Sir; I wish to take umbrage about a story on beef exports to Holland (The Grocer, January 15, p14). The fourth paragraph refers to "the fight to return British beef to supermarket shelves on the continent".
This phrase crops up in nearly every story about beef exports but is fundamentally wrong. British beef was never stocked on supermarket shelves on the continent, except in very small quantities briefly during the '80s and again in the early '90s.
The British beef exports banned by the European Commission in 1996 comprised, mostly, two types of commodity: about half a million live dairy calves, shipped annually to Holland and France for fattening as veal, and 300,000 cow carcasses sent to France as manufacturing grade beef.
Press releases from the NFU and other outfits give the impression of continental consumers being denied the right to buy high-quality British sirloin steaks. That trade is almost entirely a myth: a little Scottish beef went to Germany in the '80s, but they stopped buying it commercially, and their government banned it in the early days of the BSE controversy.
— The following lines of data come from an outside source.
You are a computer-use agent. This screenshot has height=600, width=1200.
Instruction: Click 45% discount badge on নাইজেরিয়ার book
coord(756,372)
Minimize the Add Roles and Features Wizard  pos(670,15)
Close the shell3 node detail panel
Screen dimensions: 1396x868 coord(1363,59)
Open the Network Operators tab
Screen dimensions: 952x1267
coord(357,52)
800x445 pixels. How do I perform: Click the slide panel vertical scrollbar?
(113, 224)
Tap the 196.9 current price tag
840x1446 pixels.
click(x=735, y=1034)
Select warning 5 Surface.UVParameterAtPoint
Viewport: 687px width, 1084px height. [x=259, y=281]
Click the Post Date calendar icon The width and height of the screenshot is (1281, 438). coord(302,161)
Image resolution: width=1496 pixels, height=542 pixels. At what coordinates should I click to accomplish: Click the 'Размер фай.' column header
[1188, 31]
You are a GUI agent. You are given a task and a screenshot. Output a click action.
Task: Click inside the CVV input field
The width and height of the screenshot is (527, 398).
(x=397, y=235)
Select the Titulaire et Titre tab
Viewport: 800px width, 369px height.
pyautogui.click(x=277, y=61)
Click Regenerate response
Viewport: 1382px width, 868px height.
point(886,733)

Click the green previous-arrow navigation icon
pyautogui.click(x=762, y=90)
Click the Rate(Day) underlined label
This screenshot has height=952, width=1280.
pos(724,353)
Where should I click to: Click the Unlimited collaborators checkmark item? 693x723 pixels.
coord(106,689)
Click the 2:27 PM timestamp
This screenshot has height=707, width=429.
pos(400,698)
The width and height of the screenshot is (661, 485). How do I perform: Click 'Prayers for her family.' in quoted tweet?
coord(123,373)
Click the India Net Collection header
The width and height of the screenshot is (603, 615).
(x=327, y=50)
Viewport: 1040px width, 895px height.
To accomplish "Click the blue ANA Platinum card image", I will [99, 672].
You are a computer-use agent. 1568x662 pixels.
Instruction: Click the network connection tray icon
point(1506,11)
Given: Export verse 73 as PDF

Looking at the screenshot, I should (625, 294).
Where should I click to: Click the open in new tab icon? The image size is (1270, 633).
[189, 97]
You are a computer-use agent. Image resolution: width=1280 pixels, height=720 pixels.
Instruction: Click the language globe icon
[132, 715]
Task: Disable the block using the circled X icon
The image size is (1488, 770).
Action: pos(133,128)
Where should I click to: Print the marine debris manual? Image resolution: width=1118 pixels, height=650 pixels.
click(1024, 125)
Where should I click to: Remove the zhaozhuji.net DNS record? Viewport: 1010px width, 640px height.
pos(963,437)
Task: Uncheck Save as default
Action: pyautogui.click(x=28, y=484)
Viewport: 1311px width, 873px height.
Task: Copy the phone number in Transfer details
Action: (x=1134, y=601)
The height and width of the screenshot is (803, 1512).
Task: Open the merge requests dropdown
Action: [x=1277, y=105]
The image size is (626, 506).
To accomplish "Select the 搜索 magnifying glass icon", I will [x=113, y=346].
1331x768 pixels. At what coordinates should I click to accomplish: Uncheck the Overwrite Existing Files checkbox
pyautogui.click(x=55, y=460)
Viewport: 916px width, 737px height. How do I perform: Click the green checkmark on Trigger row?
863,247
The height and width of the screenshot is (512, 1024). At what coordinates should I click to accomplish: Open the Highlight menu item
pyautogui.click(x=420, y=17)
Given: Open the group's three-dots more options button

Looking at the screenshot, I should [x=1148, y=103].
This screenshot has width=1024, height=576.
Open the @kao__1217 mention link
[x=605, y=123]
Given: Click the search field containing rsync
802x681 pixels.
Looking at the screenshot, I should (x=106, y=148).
Exports of quality beef to some other EU states did build up in the late '80s and early '90s. However, this was almost entirely for the catering trades, mainly in Italy. The primary impetus was low price caused by the sterling devaluation of 1992. This competitiveness led to high quality "clean beef" becoming the majority of tonnage shipped for a short time in 1993-94. In 1995, well before the Brussels ban, these exports were already declining as the sterling exchange rate strengthened.